SÃO PAULO, SP (FOLHAPRESS)
A Pepsi anunciou a retirada do patrocínio do Wireless Festival após o anúncio de Kanye West como atração principal no evento em Londres.
O festival era oficialmente chamado de Pepsi MAX Presents Wireless.
O primeiro-ministro Keir Starmer condenou a contratação do artista, citando declarações antissemitas anteriores e afirmando que esse tipo de discurso deve ser combatido.
“É profundamente preocupante que Kanye West tenha sido escalado para se apresentar no Wireless Festival, apesar de suas declarações antissemitas anteriores e da exaltação do nazismo”, afirmou Keir Starmer em comunicado ao jornal britânico The Sun. “O antissemitismo, em qualquer forma, é abominável e deve ser enfrentado com firmeza onde quer que apareça. Todos têm a responsabilidade de garantir que a Grã-Bretanha seja um lugar onde as pessoas judias se sintam seguras.”
A pressão pública também se refletiu nas redes sociais, com críticas à associação da marca ao evento. Apesar da controvérsia, o festival mantém o show.
Em São Paulo, em novembro do ano passado, um show de West foi cancelado. A apresentação aconteceria no Autódromo de Interlagos, mas perdeu o espaço depois de conflitos entre a produtora Holding Entretenimento & Networking e a prefeitura da cidade.

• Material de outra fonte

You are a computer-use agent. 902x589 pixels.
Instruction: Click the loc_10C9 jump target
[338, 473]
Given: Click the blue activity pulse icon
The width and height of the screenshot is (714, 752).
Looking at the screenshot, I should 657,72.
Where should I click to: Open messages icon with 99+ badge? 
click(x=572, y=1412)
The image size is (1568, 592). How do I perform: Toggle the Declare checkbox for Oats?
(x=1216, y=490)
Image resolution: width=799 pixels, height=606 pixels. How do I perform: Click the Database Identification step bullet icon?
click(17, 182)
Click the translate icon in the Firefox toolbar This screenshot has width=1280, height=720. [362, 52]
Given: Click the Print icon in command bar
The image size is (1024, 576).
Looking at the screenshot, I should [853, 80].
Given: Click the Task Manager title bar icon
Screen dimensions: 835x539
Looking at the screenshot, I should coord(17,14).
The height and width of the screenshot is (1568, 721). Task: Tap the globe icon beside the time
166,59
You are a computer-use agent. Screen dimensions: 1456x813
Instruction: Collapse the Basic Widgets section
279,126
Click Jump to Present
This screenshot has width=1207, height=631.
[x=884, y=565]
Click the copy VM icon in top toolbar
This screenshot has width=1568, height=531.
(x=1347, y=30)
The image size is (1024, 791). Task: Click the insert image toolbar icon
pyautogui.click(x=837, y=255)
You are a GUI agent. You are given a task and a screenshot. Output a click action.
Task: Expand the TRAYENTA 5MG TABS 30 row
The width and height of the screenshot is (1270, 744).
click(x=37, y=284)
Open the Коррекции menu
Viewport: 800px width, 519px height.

Em comunicado enviado à reportagem no início do mês, a prefeitura paulistana afirmou que desistiu de ceder o autódromo por causa do histórico de polêmicas de Kanye West. O rapper fez declarações consideradas antissemitas, racistas e de exaltação do nazismo, além de ter lançado neste ano uma música chamada “Heil Hitler”, banida de plataformas como o YouTube e o Spotify.